Dimbokro, 05 juin 2026 (AIP) – Des autorités administratives, sanitaires et communautaires se sont engagées à prendre plus en compte les besoins des femmes et filles handicapées du département de Dimbokro dans la lutte contre le paludisme, lors d’un atelier de plaidoyer qui s’est tenu mercredi 3 juin 2026 au district sanitaire de Dimbokro (Centre-Est, région du N’Zi), à l’initiative de l’Union nationale des femmes handicapées de Côte d’Ivoire (UNAFEHCI).
Cet engagement a été pris face aux nombreuses barrières d’accès aux services de prévention, de diagnostic, de traitement et d’information sur le paludisme, entre autres, la faible accessibilité aux services de santé, ainsi que les discriminations et stigmatisations persistantes.
Pour le sous-directeur des affaires sociales du conseil régional du N’Zi, Kouadio N’Dri Martin, le fonds alloué à la santé va être en hausse pour permettre une prise en compte efficiente de la question transversale ‘’femmes et filles handicapées / paludisme’’.

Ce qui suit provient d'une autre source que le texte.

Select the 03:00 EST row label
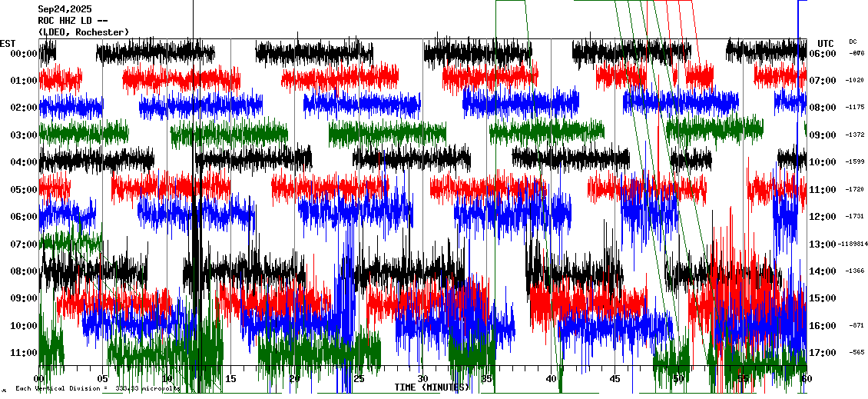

« Nous continuons de mobiliser les ressources financières pour leur prise en compte. Ce seront donc des centres de santé plus adaptés aux personnes handicapées et des campagnes de communication plus poussées pour lutter contre les clichés », s’est-il exprimé.
Quant au directeur départemental de la Santé, de l’Hygiène publique et de la Couverture maladie universelle, Dr Manouan Nogbou Jean Marc, il a promis de mutualiser ‘’les efforts pour faire reculer le paludisme » dans le département de Dimbokro.
« Nous nous engageons à faire de telle sorte que ces personnes handicapées ne puissent pas rester en marge de notre système de santé, un système de santé résilient qui tient compte de la présence de toutes les personnes », a-t-il déclaré.
La présidente de l’UNAFEHCI, Anne Cécile Konan, s’est félicitée des promesses faites, au nombre desquelles le fait de rendre les centres de santé plus accessibles aux personnes handicapées, d’adapter les plateaux techniques et les moyens de communication qui sont des avancées majeures à renforcer.
« Merci à toutes ces autorités et à ces acteurs clés qui, par leur engagement, font avancer la lutte contre le paludisme chez les femmes et les filles handicapées en prenant en compte les différentes observations », a-t-elle affirmé, promettant de continuer de ‘’promouvoir une approche participative et inclusive afin que nul ne soit laissé de côté pour l’accès aux services de santé et de prévention du paludisme’’.
Outre le conseil régional et la direction départementale de la Santé, ce plaidoyer a été mené, au total, auprès de 25 entités dont la préfecture, la direction régionale de la Femme, de la Famille et de l’Enfant, celle de la Protection sociale ainsi que les organisations de la société civile et les leaders religieux.
Initiée dans le cadre du projet ‘’Voix essentielles de la lutte contre le paludisme’’ avec pour partenaire ‘’Speak up africa’’, cette campagne est également menée dans le district autonome de Yamoussoukro.